The Woodstock Music & Art Fair took place in August 1969 in the Catskills, in the town of Bethel, Suffolk County, New York, and near the town of Woodstock. Various Jewish music festivals—in the New York CIty area and elsewhere—have been called a “Jewish Woodstock.” Kinky Friedman, a musician who played in the early 1970s with a band called the Texas Jewboys, suggested a “Jewish Woodstock” as early as 1973.
 
The Camping Trip, dubbed a “Jewish Woodstock,” took place in Sullivan County in 2015 and 2016.
 
   
Wikipedia: Woodstock
The Woodstock Music & Art Fair—informally, the Woodstock Festival or simply Woodstock—was a music festival attracting an audience of over 400,000 people, scheduled over three days on a dairy farm in New York state from August 15 to 17, 1969, but which ran over four days to August 18, 1969.
 
Billed as “An Aquarian Exposition: 3 Days of Peace & Music”, it was held at Max Yasgur’s 600-acre (240 ha; 0.94 sq mi) dairy farm in the Catskills near the hamlet of White Lake in the town of Bethel.
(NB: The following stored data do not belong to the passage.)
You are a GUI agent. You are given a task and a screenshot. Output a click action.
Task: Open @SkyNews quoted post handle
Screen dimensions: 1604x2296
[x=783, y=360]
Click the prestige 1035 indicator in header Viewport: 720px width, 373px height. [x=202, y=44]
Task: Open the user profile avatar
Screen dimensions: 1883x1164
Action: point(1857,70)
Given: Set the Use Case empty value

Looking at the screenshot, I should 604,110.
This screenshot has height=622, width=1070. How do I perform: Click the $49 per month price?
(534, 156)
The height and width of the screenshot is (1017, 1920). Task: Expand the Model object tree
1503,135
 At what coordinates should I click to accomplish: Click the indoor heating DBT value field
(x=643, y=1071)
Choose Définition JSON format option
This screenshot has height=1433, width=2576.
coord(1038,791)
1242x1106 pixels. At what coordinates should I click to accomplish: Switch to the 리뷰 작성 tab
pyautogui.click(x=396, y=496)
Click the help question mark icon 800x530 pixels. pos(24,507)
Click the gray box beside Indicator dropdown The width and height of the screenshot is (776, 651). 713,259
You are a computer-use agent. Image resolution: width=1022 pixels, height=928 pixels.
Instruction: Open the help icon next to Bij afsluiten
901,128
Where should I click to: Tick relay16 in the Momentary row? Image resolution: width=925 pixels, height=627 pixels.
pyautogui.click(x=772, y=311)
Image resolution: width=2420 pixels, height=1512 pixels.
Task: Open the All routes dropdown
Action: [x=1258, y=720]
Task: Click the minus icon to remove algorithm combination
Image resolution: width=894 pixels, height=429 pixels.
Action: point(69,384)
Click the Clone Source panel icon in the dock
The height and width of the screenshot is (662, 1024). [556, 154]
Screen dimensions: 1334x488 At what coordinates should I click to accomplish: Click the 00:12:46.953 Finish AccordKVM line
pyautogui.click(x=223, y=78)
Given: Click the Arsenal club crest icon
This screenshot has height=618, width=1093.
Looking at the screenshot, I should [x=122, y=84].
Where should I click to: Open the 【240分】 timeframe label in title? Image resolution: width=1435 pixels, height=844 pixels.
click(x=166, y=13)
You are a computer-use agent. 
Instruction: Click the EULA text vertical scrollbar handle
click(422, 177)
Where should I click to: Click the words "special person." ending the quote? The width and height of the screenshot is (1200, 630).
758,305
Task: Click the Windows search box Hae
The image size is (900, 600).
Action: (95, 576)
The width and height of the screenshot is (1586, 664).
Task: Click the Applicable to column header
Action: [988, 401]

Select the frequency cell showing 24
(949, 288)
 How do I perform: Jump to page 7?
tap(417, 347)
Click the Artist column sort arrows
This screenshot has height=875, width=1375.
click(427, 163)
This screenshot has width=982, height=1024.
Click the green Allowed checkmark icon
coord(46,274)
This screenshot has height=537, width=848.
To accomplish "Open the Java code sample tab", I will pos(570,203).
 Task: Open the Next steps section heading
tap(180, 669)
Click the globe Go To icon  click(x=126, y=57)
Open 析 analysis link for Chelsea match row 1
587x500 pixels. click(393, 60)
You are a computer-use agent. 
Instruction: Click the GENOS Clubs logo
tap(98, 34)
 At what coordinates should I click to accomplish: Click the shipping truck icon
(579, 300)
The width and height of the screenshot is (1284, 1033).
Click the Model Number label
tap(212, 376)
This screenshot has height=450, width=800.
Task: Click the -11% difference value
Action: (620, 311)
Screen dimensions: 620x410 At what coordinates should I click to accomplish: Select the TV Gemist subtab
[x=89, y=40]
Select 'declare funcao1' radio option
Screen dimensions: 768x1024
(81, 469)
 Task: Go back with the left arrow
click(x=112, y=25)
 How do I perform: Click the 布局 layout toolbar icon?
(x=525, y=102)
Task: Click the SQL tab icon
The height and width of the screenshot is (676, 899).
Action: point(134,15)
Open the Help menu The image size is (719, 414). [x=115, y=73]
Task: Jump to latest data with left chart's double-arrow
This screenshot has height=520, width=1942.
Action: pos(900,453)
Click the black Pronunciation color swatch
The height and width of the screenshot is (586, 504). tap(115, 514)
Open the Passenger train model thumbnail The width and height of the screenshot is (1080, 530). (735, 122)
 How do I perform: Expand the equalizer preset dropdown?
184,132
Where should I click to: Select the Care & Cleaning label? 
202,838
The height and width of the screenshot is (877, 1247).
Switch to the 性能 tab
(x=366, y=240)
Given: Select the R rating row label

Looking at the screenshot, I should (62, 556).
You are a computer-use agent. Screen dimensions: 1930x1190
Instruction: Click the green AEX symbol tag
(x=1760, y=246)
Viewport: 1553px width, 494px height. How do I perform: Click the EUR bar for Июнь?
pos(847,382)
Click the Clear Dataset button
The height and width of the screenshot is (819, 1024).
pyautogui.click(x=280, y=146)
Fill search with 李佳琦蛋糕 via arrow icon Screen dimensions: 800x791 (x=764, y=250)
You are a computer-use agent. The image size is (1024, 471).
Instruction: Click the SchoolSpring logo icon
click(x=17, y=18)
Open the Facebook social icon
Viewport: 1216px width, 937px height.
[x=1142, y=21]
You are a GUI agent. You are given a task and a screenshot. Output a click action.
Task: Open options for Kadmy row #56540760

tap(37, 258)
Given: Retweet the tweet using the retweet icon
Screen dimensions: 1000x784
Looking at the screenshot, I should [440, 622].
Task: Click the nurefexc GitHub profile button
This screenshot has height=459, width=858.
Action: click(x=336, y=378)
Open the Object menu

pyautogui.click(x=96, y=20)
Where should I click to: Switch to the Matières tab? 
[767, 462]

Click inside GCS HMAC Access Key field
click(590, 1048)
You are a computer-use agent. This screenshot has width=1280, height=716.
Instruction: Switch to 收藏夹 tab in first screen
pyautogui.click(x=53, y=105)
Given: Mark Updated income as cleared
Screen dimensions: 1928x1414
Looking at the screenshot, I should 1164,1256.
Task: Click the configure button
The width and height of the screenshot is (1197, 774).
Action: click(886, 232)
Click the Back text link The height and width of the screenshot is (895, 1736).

Bethel, in Sullivan County, is 43 miles (69 km) southwest of the town of Woodstock, New York, in adjoining Ulster County.
 
23 September 1973, Austin (TX) American-Statesman, “A Jewish Woodstock?: Jewboys Rib Almost Everyone” by Megan Rosenfeld, pg. G16, col. 4:
Both the Jewish Defense League and the conservative Jewish Welfare Board want Kinky (Friedman—ed.) for lectures and charity concerts, and he says there is talk of a “Jewish Woodstock.”
 
25 September 1992, Baltimore (MD) Jewish Times, “Renewing Ties At A Jewish Woodstock: For New Age Jews, a summer in the Catskills was an alternative experience in community, and a time of healing” by Shira Dicker, pg. 81:
It is the evening hour at Elat Chayyim, The Woodstock Center For Healing and Renewal in Cuddebackville, N.Y., and about 50 adults, including myself, are sitting in a circle with their eyes closed, passing around athletic equipment and toys in a tactile exercise designed to reconnect us with our childlike sense of openness. There is laughter, moaning, grunting, exclaiming, sighing, talking to one another, talking to no one, drawing inward, crying.
 
30 September 2005, New York (NY) Jewish Week, “A River Of Tears” by Steven Herschkopf, pg. 36:
As a teen in the late ‘60s, the Jews had mostly washed out. Tashlich almost cost me my life. I dawdled too long at the river past dark one year and was chased several blocks by a local gang. That couldn’t be what [Miriam] meant.
 
It was worth it. Thousands of young Jews from Forest Hills and Kew Gardens Hills would assemble there, literally closing down the roads. We called it “The Jewish Woodstock.”
   
Jewish Link of New Jersey
The Camping Trip: A Jewish Woodstock
By JLNJ Staff | September 03, 2015
The month is August. A private field in Sullivan County. A music festival, throngs of young people camping out for the weekend, sharing their experience, combining nature with music.
 
No, it’s not Woodstock and it’s not 1969. Instead of The Who playing to the fans, it’s Pigeons Playing Ping Pong getting the audience tuned in. Rather than CSNY, Zusha is inspiring the campers.
   
The Times of Israel
‘Jewish Woodstock’ stokes spiritual sparks at NY-area music festival
Without electricity or the perpetual city buzz, young Jews experience a rustic Shabbat at the Camping Trip and other summer retreats

BY MADISON MARGOLIN August 31, 2016, 10:25 pm
JEFFERSONVILLE, New York — On a balmy Friday afternoon in August, hundreds of festival goers descended upon 68 acres of lush green landscape in Jeffersonville, New York. Covered with wooded thickets, wide open fields, and creeks bubbling over slippery, moss-covered rocks, this quaint corner of the Catskills soon became kosher for Shabbat.
(...)
They’re here for the Camping Trip, a shomer-Shabbat-friendly festival nicknamed the “Jewish Woodstock.”